In one of the world’s most challenging humanitarian crises, Najla and Nasher have become anchors for their patients and colleagues. They have led hospital teams through bombardments and epidemics, expanded paediatric services in under-resourced facilities, and inspired exhausted staff to keep showing up. Their example has sustained a generation of Yemeni health workers during years of hardship.

Both trained at the Liverpool School of Tropical Medicine, the couple returned to Yemen with advanced degrees in paediatrics and a shared conviction that health is a human right.

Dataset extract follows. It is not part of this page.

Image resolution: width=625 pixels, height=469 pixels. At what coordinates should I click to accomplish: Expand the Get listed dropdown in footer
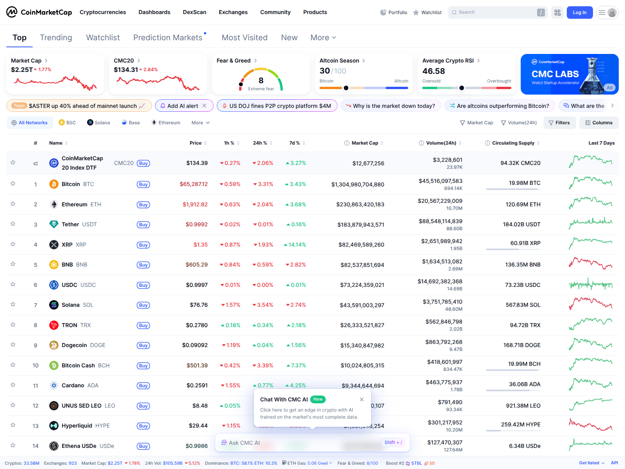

That conviction has guided their leadership across multiple hospitals. Najla, Professor of Paediatrics at Sana’a University, previously led paediatrics at Al-Sabeen Hospital for Women and Children and was recently appointed Head of Paediatrics at Al-Kuwait University Hospital. In 2024–25, she and her team established the hospital’s first Paediatric Intensive Care Unit, a therapeutic feeding centre for malnutrition, and expanded infectious disease and surgical services.

Nasher, Associate Professor at Sana’a University and longtime Head of the Paediatric Emergency Department at Al-Thawra General Modern Teaching Hospital, now also leads paediatrics at Al-Jomhori Teaching Hospital. A frontline clinician and researcher, he was among the earliest to respond to cholera cases in Sana’a and continues to study how health workers endure and adapt in conflict, while publishing widely on access to tuberculosis diagnosis and immunization.

Beyond the hospital walls, the couple has nurtured a global solidarity network - most notably through collaborators in Liverpool and the grassroots charity Habibti - mobilizing supplies, expertise, and moral support. Their commitment has earned international recognition: Najla was named a “Heroine for Health” at the World Health Assembly in 2018, received an honorary degree from Liverpool in 2019, and delivered the school’s Leverhulme Lecture in 2024.

Embodying Paul Farmer’s “audacity of accompaniment,” Najla and Nasher pair scientific rigor with everyday acts of care - securing food, clothing, and dignity for patients and staff alike. Their shared leadership continues to expand paediatric capacity, model gender-equitable staffing, and inspire Yemeni health workers to keep showing up, even in the hardest times.